Perra que mira abajo

La palabra yoga es hoy harto conocida. Puede evocar en nosotros distintas reacciones, distintas asociaciones. Con el comercio desaforado que se desató en occidente en torno al yoga, es probable que esta palabra evoque antes un tonificado trasero (masculino o femenino) forrado en lycra, que la iluminación y el crecimiento interior que se supone promueve la práctica de esta disciplina de la India.

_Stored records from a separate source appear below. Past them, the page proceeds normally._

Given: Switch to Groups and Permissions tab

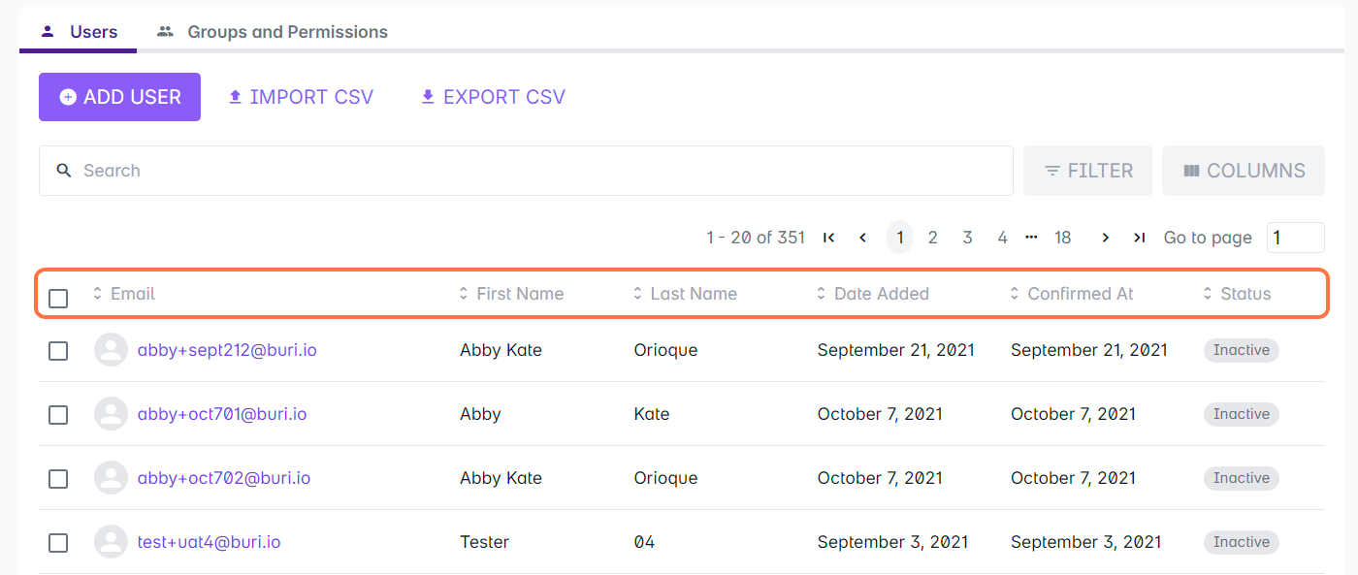Looking at the screenshot, I should tap(287, 32).
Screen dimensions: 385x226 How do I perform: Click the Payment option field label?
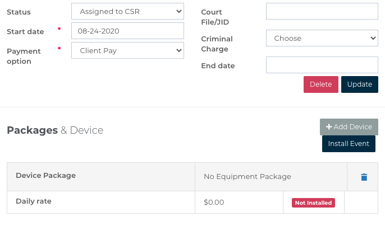pyautogui.click(x=24, y=56)
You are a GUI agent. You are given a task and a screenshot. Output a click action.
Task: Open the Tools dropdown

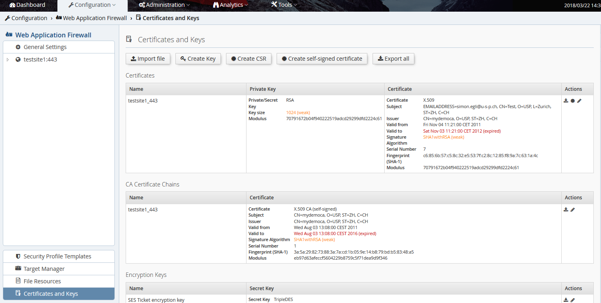(x=283, y=5)
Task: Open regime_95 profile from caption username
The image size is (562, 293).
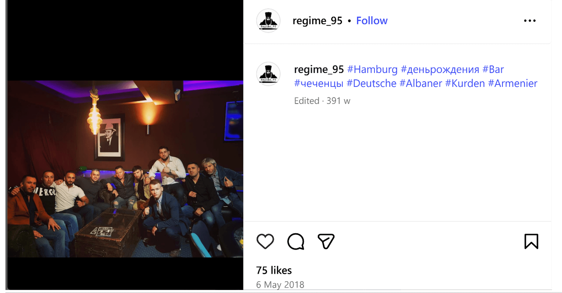Action: click(319, 69)

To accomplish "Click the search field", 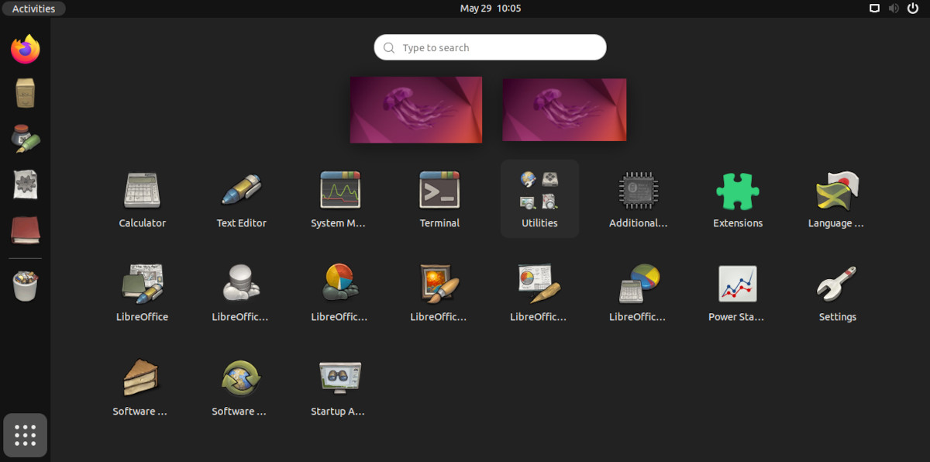I will click(x=490, y=47).
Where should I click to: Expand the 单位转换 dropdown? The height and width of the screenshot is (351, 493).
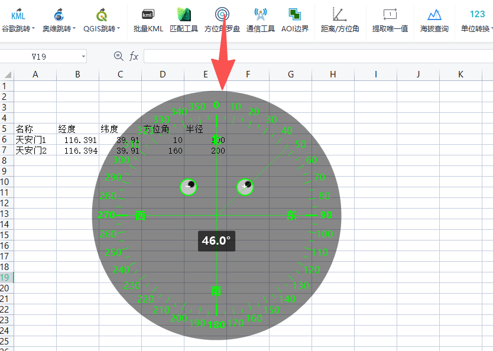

Oriente visitó occidente para quedarse. Las décadas de los 70 a los 90 nos bombardearon de palabras y conceptos desconocidos para nosotros hasta entonces. Grandes celebridades tenían sus gurús personales, mientras que el ciudadano corriente, pero de avanzada, se inscribía en cuanto curso encontraba de yoga, de meditación trascendental o hasta de feng shui, sin saber siquiera como se pronunciaba esta palabra. El ser humano, que es veleidoso y mutable, celebra a los nuevos profetas…siempre y cuando no sean de su tierra. El trasfondo religioso del yoga (o supersticioso, en el caso del feng shui) quedaba relegado con la esperanza de conseguir la iluminación, o si no, por lo menos unos glúteos más firmes. Agarrando aunque sea fallo, dicen en mi tierra, con mucho pragmatismo.

Pero las culturas que han crecido en intimidad con las ideas subyacentes del yoga, por ejemplo, se toman las cosas más en serio tal vez de lo que deberían. ¿Quién soy yo para decidir cuán en serio deben tomárselo? No sé. Soy occidental.

Hoy leo consternada por ejemplo, que en Nepal se va a hacer obligatoria la materia Yoga en las escuelas. No van a hacer deporte. Van a hacer yoga, con su parte de posiciones, de meditación y de respiración. Esto está sucediendo bajo un gobierno aparentemente laico pero que hasta hace poco tenía un gobernante que era considerado la reencarnación de Visnú.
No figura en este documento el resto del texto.